▶ BRIEF: Can you give the lines below again with every "How do I perform" switched to "How should I carry out", everything else unchanged and the pictures left out?

▶ WORKING DATA:
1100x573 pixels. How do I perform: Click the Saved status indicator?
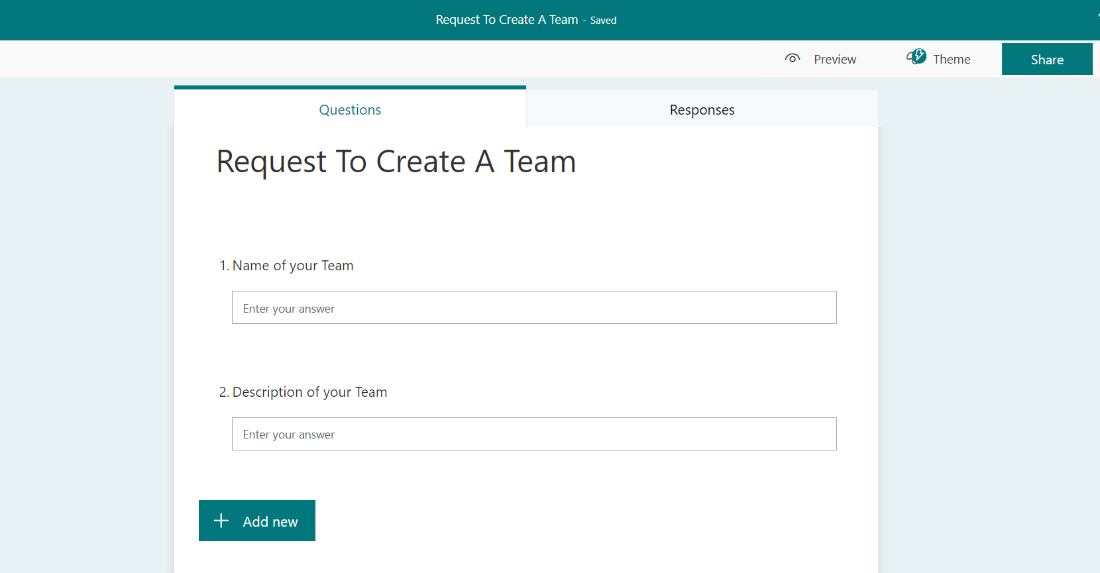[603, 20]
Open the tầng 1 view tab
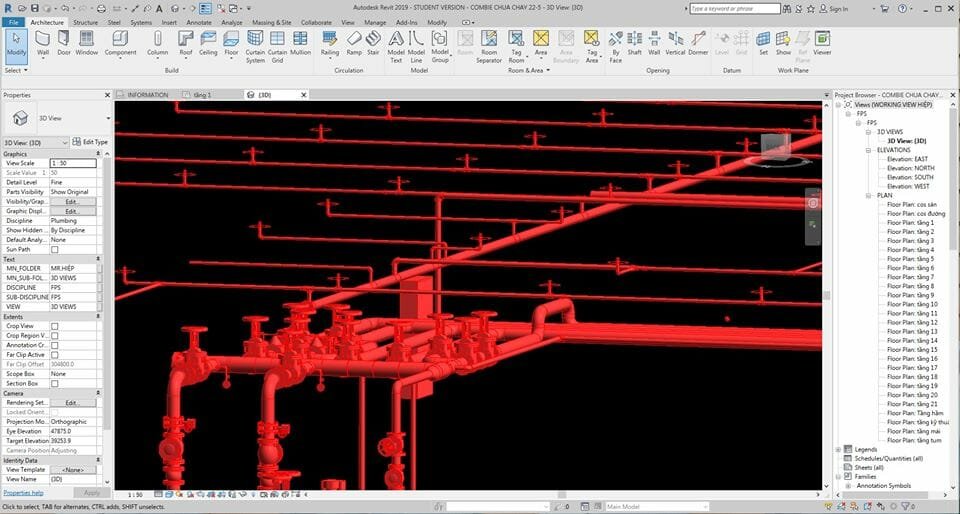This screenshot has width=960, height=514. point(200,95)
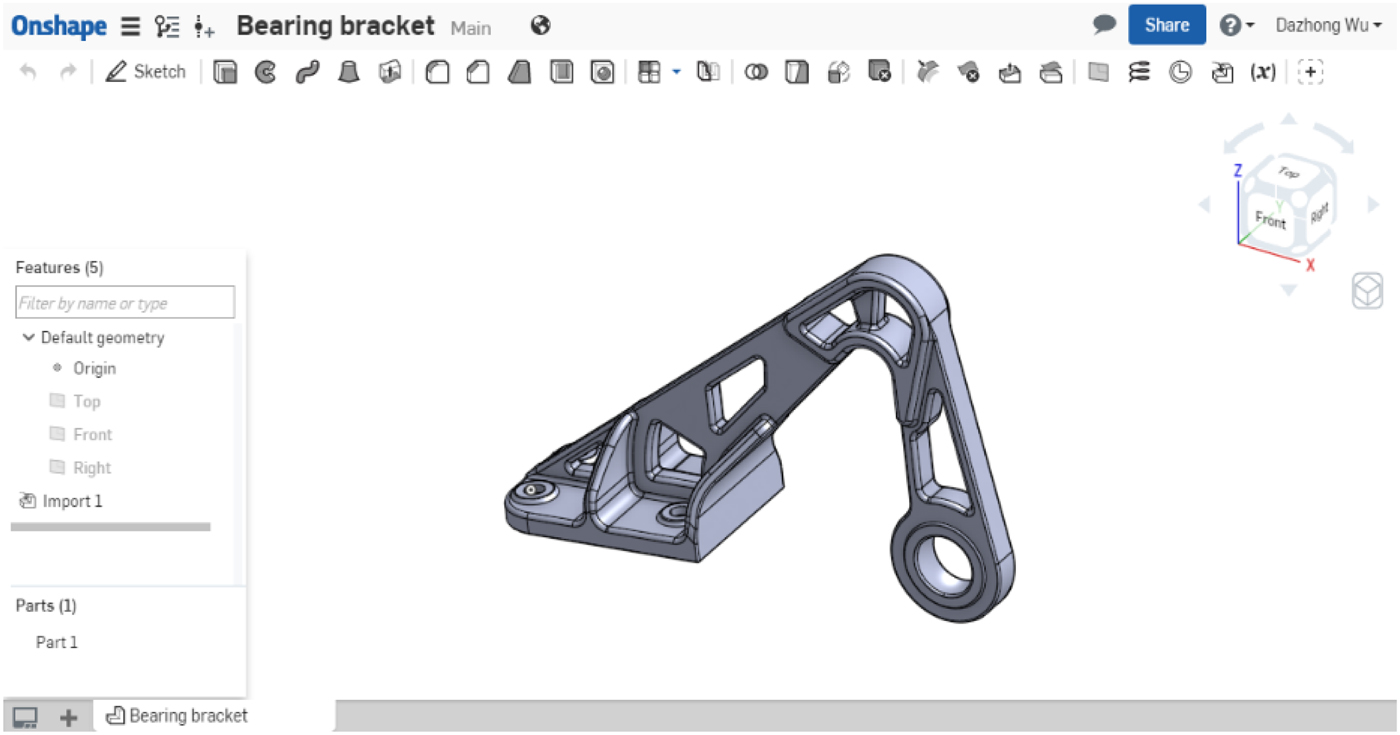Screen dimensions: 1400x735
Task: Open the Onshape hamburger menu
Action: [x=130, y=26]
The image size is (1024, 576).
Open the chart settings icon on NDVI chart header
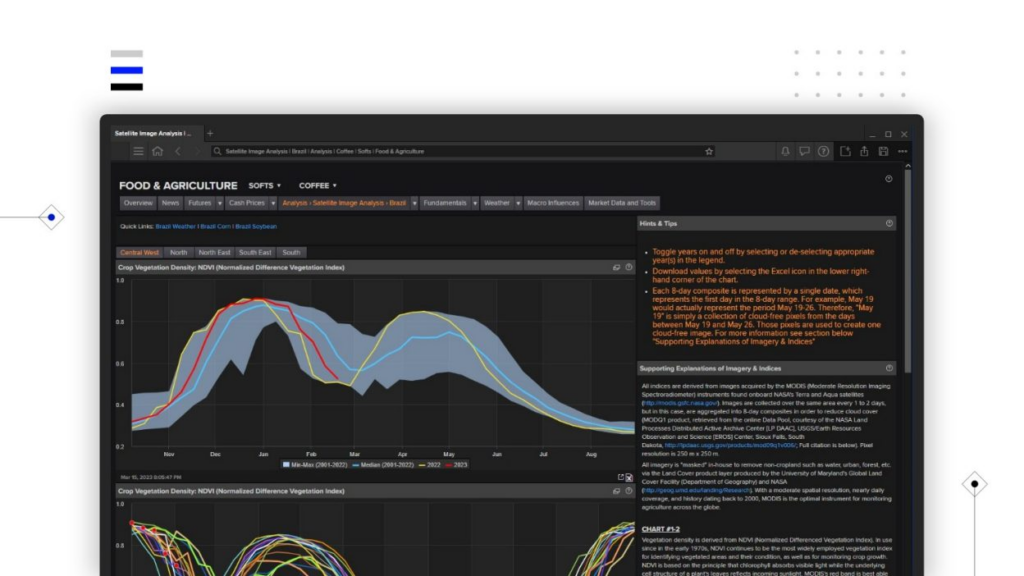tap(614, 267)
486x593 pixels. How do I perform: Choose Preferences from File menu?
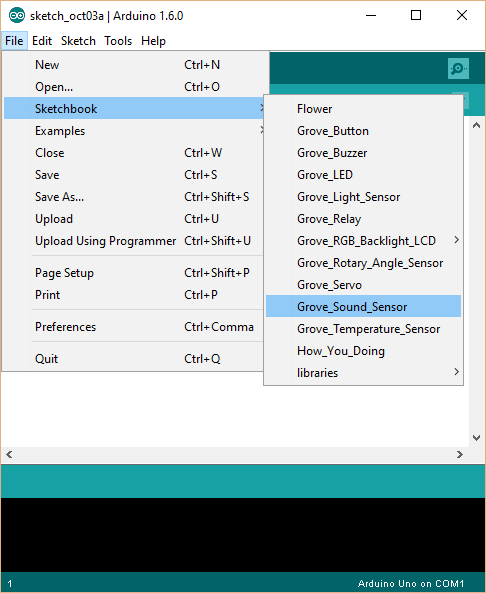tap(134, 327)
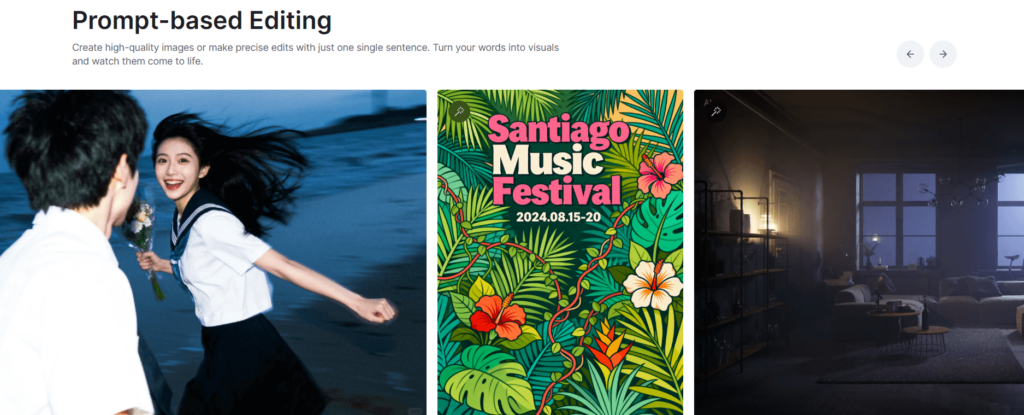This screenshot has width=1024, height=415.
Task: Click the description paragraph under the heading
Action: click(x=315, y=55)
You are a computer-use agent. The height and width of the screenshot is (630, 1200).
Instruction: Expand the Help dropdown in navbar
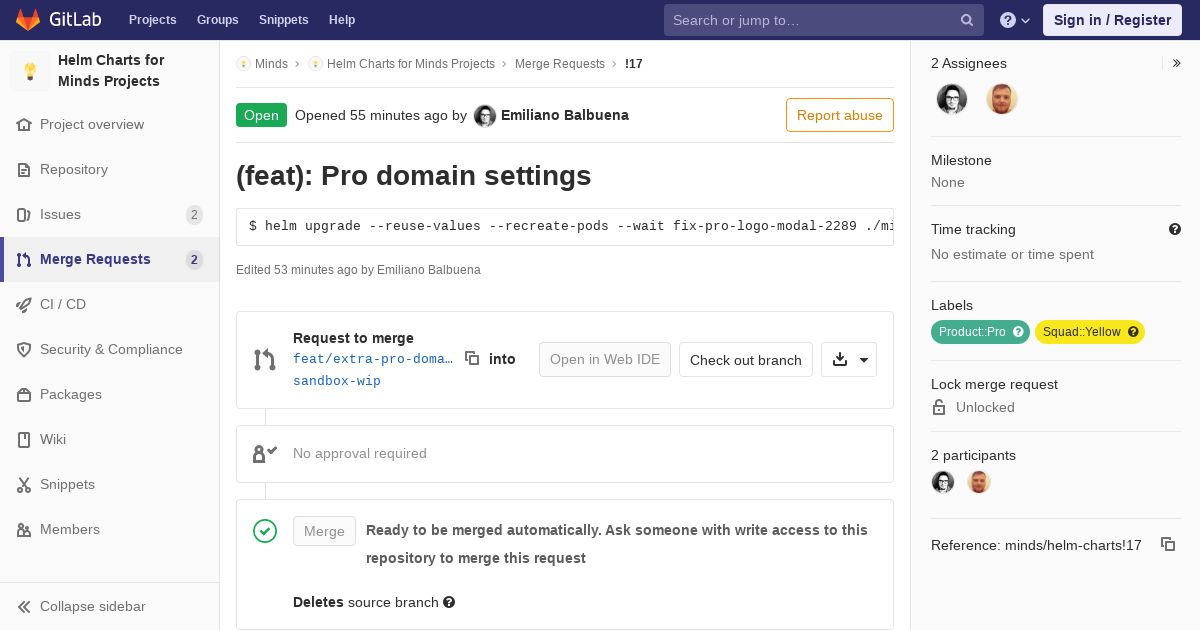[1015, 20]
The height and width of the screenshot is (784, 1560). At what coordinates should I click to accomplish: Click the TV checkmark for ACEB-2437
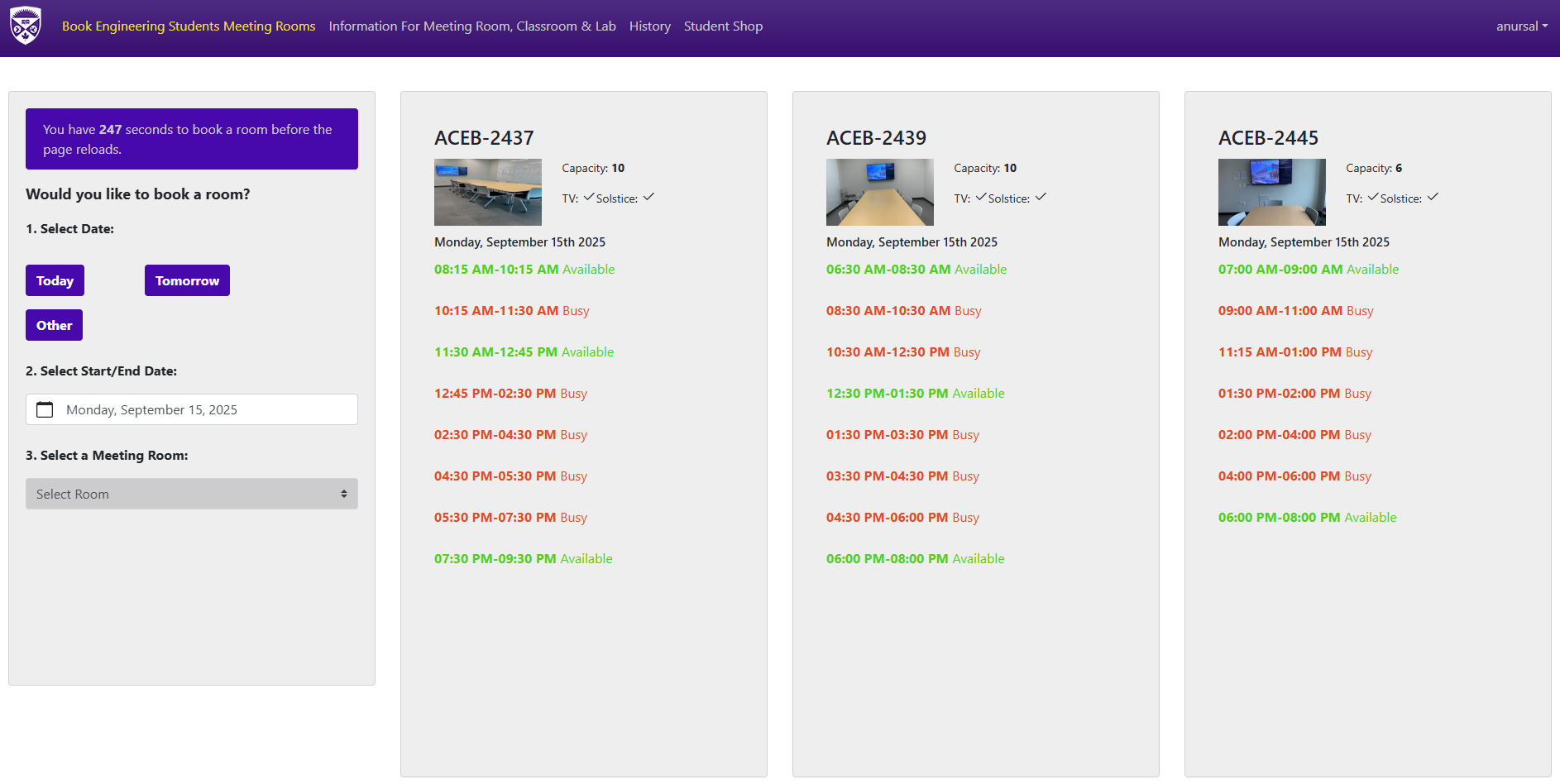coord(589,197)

▶ WORKED SOLUTION:
1100x573 pixels. How should I carry out: Click the Saved status indicator?
[603, 20]
Open the tầng 1 view tab
This screenshot has width=960, height=514. point(200,95)
Screen dimensions: 1400x735
Task: Open the Onshape hamburger menu
Action: [x=130, y=26]
The image size is (1024, 576).
Open the chart settings icon on NDVI chart header
tap(614, 267)
486x593 pixels. How should I carry out: Choose Preferences from File menu?
tap(134, 327)
This screenshot has width=1024, height=415.
Task: Click the description paragraph under the heading
Action: click(x=315, y=55)
You are a computer-use agent. The height and width of the screenshot is (630, 1200).
Instruction: Expand the Help dropdown in navbar
[1015, 20]
The height and width of the screenshot is (784, 1560). At what coordinates should I click to accomplish: Click the TV checkmark for ACEB-2437
coord(589,197)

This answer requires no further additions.